TASK OBJECTIVE: Show every line of the data that includes the word "width".

GIVEN ENTRIES:
============================================================

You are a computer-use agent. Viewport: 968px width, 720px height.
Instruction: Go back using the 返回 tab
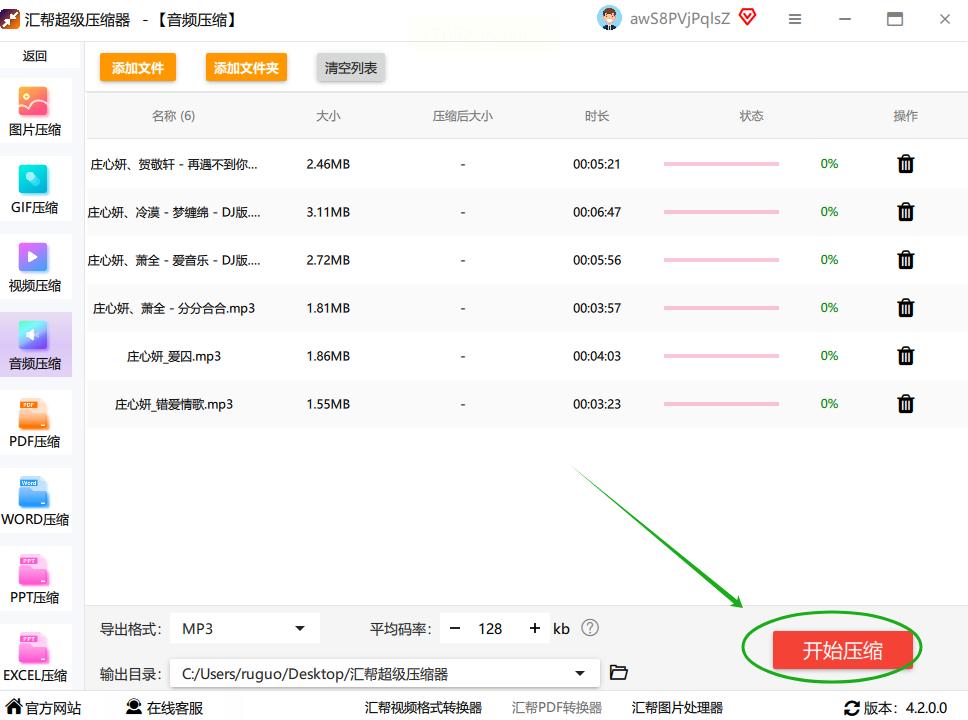(x=35, y=56)
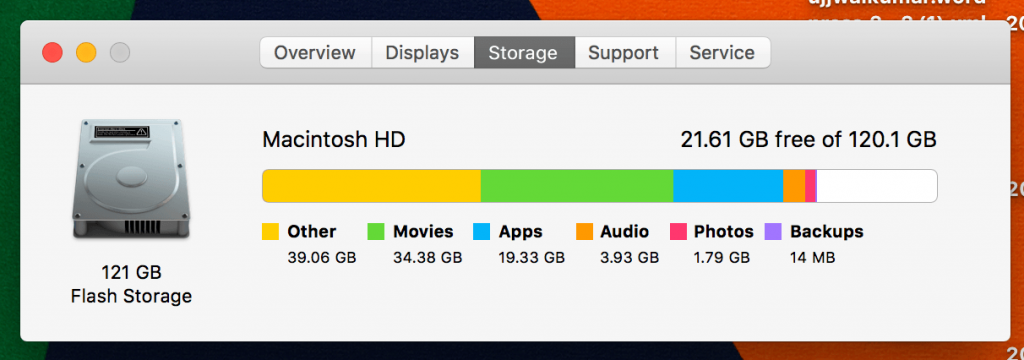
Task: Select the Storage tab
Action: 524,52
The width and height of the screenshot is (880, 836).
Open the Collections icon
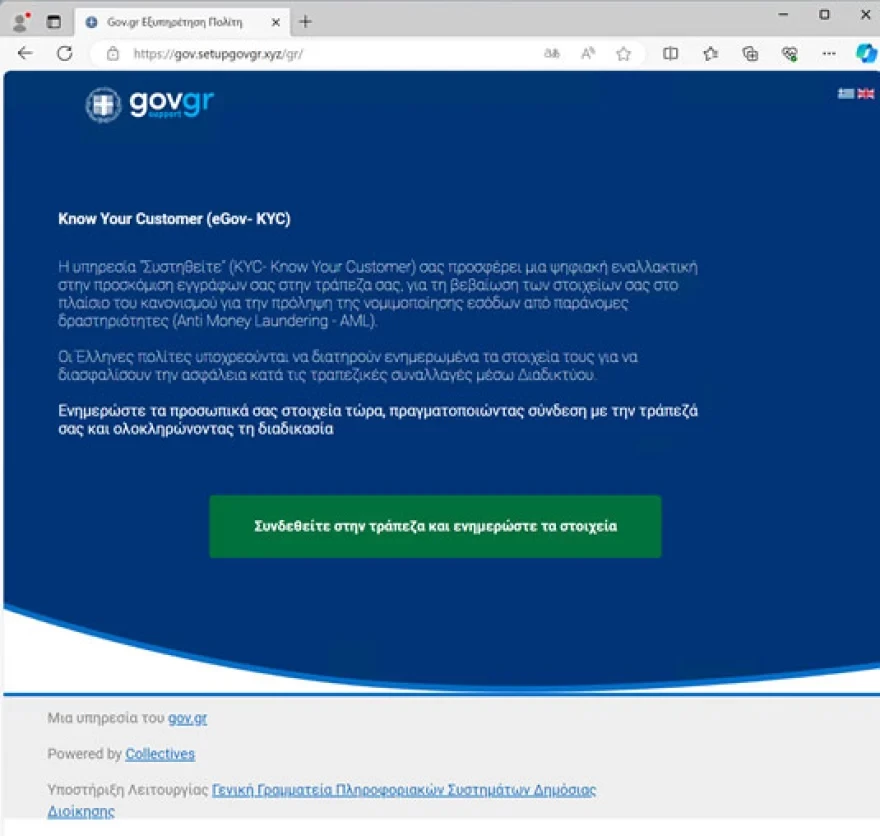pyautogui.click(x=750, y=54)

============================================================

EXERCISE OUTPUT:
You are a computer-use agent. Viewport: 968px width, 720px height.
The width and height of the screenshot is (880, 836).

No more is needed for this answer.